The psychologist Jean Piaget studied how people develop knowledge, the ways that we explore our environment to gain better understanding of the world and to acquire more sophisticated skills. He identified two types of learning, assimilation, in which we learn how new experiences fit into our existing understanding, and accommodation, in which we adapt our mental models to fit new experiences. In effect, one’s grip accommodates a stone, while clay is assimilated into our grip. Assimilation and accommodation work in synergy with one another, like pendulum swings that, over time, advance our understanding of the world and our competency in it. (Boeree)
The first week in a new location is a learning adventure in exactly this way. Knowledge from Arnhem is certainly relevant to finding my way around Maastricht. For example, the train station works the same old way, and only the geography changes. There are familiar names (with familiar functions) everywhere: the Albert Heijn (groceries) and Blokker (housewares), the neighborly Tom Mullins (pub) and the gargantuan Ikea Woonboulevard (furniture).

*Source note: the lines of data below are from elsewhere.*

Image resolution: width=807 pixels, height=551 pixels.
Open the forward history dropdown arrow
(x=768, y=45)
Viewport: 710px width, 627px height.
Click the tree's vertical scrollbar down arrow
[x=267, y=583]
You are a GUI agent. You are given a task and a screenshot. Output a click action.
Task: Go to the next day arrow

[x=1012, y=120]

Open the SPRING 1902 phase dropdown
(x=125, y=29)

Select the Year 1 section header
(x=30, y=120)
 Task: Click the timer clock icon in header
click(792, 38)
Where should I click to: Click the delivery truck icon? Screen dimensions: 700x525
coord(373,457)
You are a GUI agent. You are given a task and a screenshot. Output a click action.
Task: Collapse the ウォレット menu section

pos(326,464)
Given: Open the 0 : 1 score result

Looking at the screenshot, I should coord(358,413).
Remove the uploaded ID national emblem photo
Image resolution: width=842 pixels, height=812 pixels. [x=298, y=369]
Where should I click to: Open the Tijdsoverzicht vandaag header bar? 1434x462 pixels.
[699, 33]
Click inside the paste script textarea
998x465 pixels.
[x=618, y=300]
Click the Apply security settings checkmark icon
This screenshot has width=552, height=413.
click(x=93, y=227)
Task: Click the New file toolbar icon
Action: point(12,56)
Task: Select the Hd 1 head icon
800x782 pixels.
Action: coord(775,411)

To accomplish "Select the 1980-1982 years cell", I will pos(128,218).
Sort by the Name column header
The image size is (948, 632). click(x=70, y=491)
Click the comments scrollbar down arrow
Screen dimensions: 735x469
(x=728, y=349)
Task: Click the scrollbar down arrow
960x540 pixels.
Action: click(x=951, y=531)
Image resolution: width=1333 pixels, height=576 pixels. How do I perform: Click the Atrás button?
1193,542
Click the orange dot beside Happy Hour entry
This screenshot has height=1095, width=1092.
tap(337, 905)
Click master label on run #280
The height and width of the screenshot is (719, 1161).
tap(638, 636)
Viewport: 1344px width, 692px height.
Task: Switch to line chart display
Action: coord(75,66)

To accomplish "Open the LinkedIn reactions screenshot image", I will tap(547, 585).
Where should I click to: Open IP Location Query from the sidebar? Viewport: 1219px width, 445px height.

But there are also unique finds in Maastricht that will change how I live. There is an amazing bookstore, Selexyz dominicanen, fit inside of a cathedral nave. Finally I won’t have to go to the UK or US for books: a welcome change to my habits. My new gym, the Il Fiore healthcenter, features a computer system that automatically keeps track of my cumulative activity on every cardio- and weight-machine. I’m not used to monitoring my progress that way; its a bit like using the casino cards that dispense comps when I’ve lost enough money.
And there are the many changes when learning to live in a new apartment.
Most are just simple adaptations: fitting my morning routine to the new kitchen layout, or boiling hot water instead of getting it from a tap (okay, Arnhem spoiled me on that one), or having to walk to the car parked a quarter mile from the apartment. Others take some learning: I still stub my toes on things that are out of place in the bathroom, fumble for light switches in unfamiliar locations, struggle to balance heat from radiators absent a central thermostat.
Stewart Brand’s How Buildings Learn is a classic text that shows how buildings evolve in sympathy with their occupants. We, in turn are equally shaped by the neighborhoods and services that surround us. It really is a pendulum swing between the ways we live and the ways we grow.